CHAPITRE XIV (SUITE DU PRÉCÉDENT.)
Entre mille témoignages, nous nous contenterons de celui de Porphyre. Le prince de la théologie païenne s’exprime ainsi : « Toutes les âmes ont un esprit uni et attaché perpétuellement à elles. Tant qu’elles ne l’ont pas subjugué, elles sont elles-mêmes en beaucoup de choses subjuguées par lui. Lorsqu’il leur fait sentir son action, il les pousse à la colère, il enflamme leurs passions et les agite misérablement.
Ces esprits, ces démons pervers et malfaisants, sont invisibles et imperceptibles aux sens de l’homme, car ils n’ont pas revêtu un corps solide. Tous, d’ailleurs, n’ont pas la même forme, mais ils sont façonnés sur des types nombreux. Les formes qui distinguent chacun de ces esprits, tantôt apparaissent, tantôt restent cachées. Quelquefois ils en changent, et ce sont les plus méchants... leurs formes corporelles sont parfaitement désordonnées.
Dans le but d’assouvir ses passions, ce genre de démons habite plus volontiers et plus fréquemment les lieux voisins de la terre ; en sorte qu’il n’est pas un crime qu’il ne tente de commettre. Mélange de violence et de duplicité, ils ont des mouvements subtils et impétueux, comme s’ils s’élançaient d’une embuscade ; tantôt essayant la dissimulation, tantôt employant la violence.
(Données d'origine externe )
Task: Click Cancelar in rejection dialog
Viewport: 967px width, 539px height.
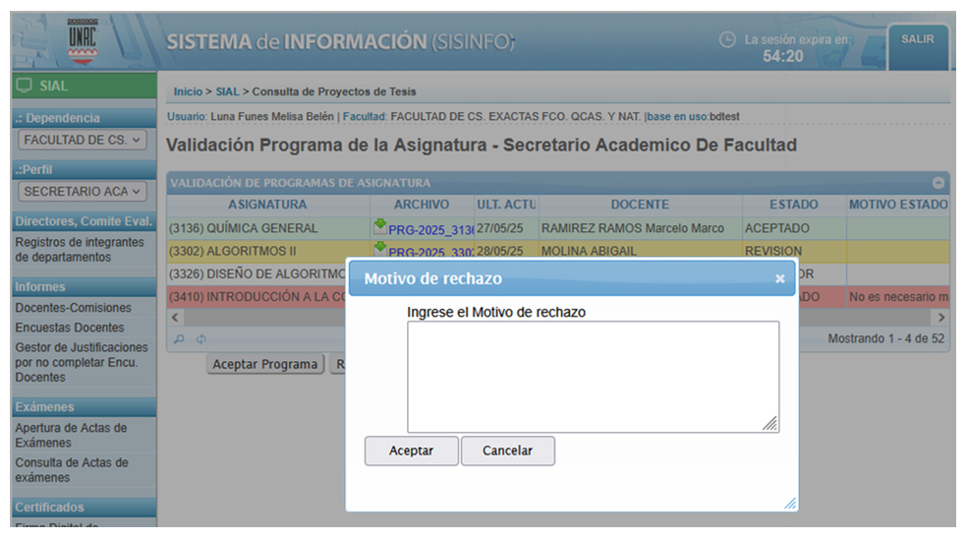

Ils, font ces choses et d’autres semblables, pour nous détourner de la vraie et saine notion des Dieux, et nous attirer à eux».
Entrant dans le détail de leurs pratiques, le philosophe païen continue et parle comme un Père de l’Église. «Ils se plaisent dans tout ce qui est désordonné et incohérent : ils jouissent de nos erreurs.
L’appât dont ils se servent pour attirer la foule, c’est d’enflammer les passions, tantôt par l’amour des plaisirs ; tantôt par l’amour des richesses, de la puissance, de la volupté ou de la vaine gloire. C’est ainsi qu’ils animent les séditions, les guerres et tout ce qui vient à leur suite.
« Ils sont les pères de la magie. Aussi ceux qui, par le secours des pratiques occultes, commettent de mauvaises actions les vénèrent, et surtout leur chef. Ils ont en abondance de vaines et fausses images des choses, et par là ils sont éminemment habiles à faire jouer des ressorts secrets, pour organiser des tromperies. C’est à eux qu’il faut attribuer la préparation des philtres amoureux.
C’est d’eux que vient l’intempérance de la volupté, la cupidité des richesses et de la gloire, et pardessus tout l’art de la fraude et de l’hypocrisie ; car le mensonge est leur élément » (Apud Euseb., Prae. Evang., lib. IV, c. XXII.)
Après avoir parlé des princes de la Cité du mal, Porphyre s’occupe de leur roi, qu’il nomme Sérapis ou Pluton. Ici, on croit lire non un philosophe païen, non un Père de l’Église, mais l’Évangile même, tant la tradition est précise sur ce point fondamental.
« Nous ne sommes pas téméraires en affirmant que les mauvais démons sont soumis à Sérapis. Notre opinion n’est pas fondée seulement sur les symboles et les attributs de ce dieu, mais encore sur ce fait que toutes les pratiques douées de la vertu d’appeler ou d’éloigner les mauvais esprits s’adressent à Pluton, ainsi que nous l’avons montré dans le premier livre.
Or, Sérapis est le même que Pluton (le roi des enfers) ; et ce qui prouve incontestablement qu’il est le chef des démons, c’est qu’il donne les signes mystérieux pour les éloigner et les mettre en fuite.